Quote:
Originally Posted by Willd
The slope is twice as steep (gradient of 0.34 vs 0.17 and 0.18), that's a pretty huge difference.
You're overthinking this.
The income slope was actually .2, since I accidentally grabbed the wrong graph, and even that doesn't ultimately matter because trends are just that, trends. You're not doomed to be in the 30th percentile just because that's where you started.
Income scales differently in Denmark than it does the USA. Of course they're going to be more bunched up and thus have a lower slope. They're one of the most tightly packed groups on the planet. Good for Denmark and their relatively small population. Still, their
averages shows that children tend to stick with the parents along that more shallow sloping line.
The parental safety nets are undoubtedly stronger for those at the top so it's harder to crash, but people still do it.

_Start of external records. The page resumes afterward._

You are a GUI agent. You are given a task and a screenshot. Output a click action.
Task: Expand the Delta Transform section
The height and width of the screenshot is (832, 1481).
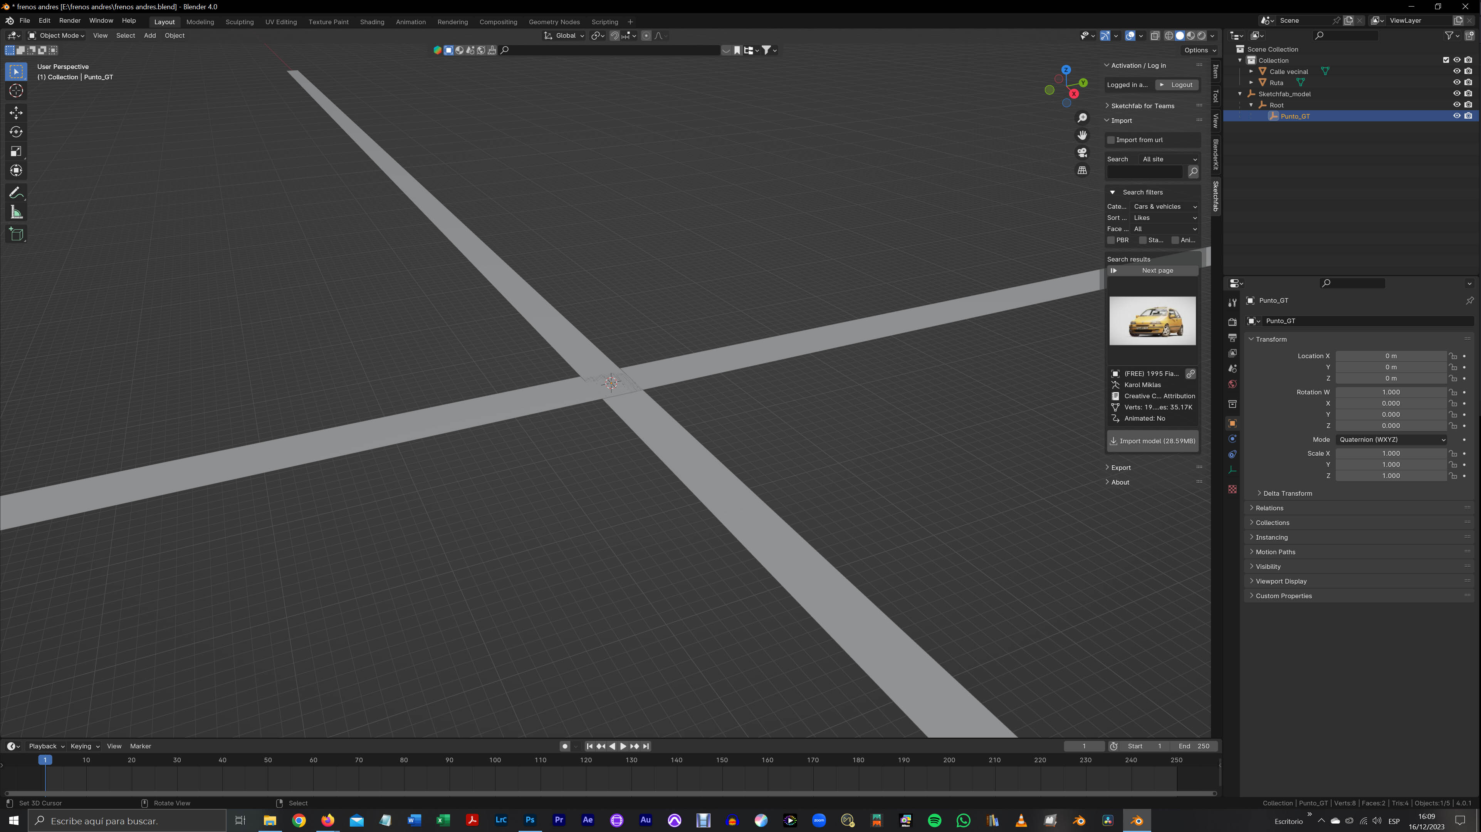click(1287, 493)
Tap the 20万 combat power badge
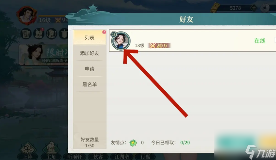 [159, 45]
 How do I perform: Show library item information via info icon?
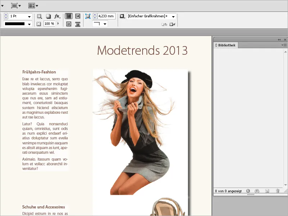[x=248, y=191]
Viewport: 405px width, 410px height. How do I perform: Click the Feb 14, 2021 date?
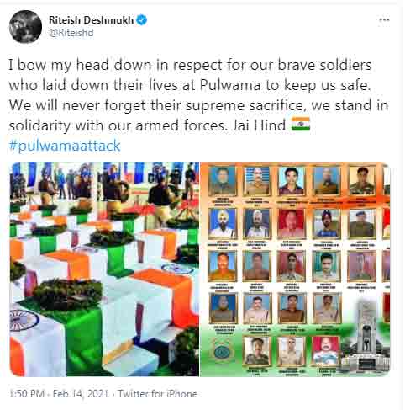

Conversely, your parents aren't going to be able to write checks to overcome your weaknesses or cultivate your strengths when you start in the bottom quintile, but that doesn't stop people from climbing the socio-economic ladder.
We're not arguing the same thing. I think eyebooger was complaining about overall income inequality and then trying to get me to admit that USA#1 does a poor job of letting people do better/worse than their parents. I disagree, but not because his graph is necessarily incorrect. The extremes of the income curve are more sticky than they should be in the USA, in that the tippity top tends to stay there generation after generation, as does the very lowest, but everyone else enjoys quite a bit of mobility, whether good or bad. That's what lagtight's OP alluded to, I think. That's one of America's strengths, but we're losing sight of that as people continue to demonize the rich.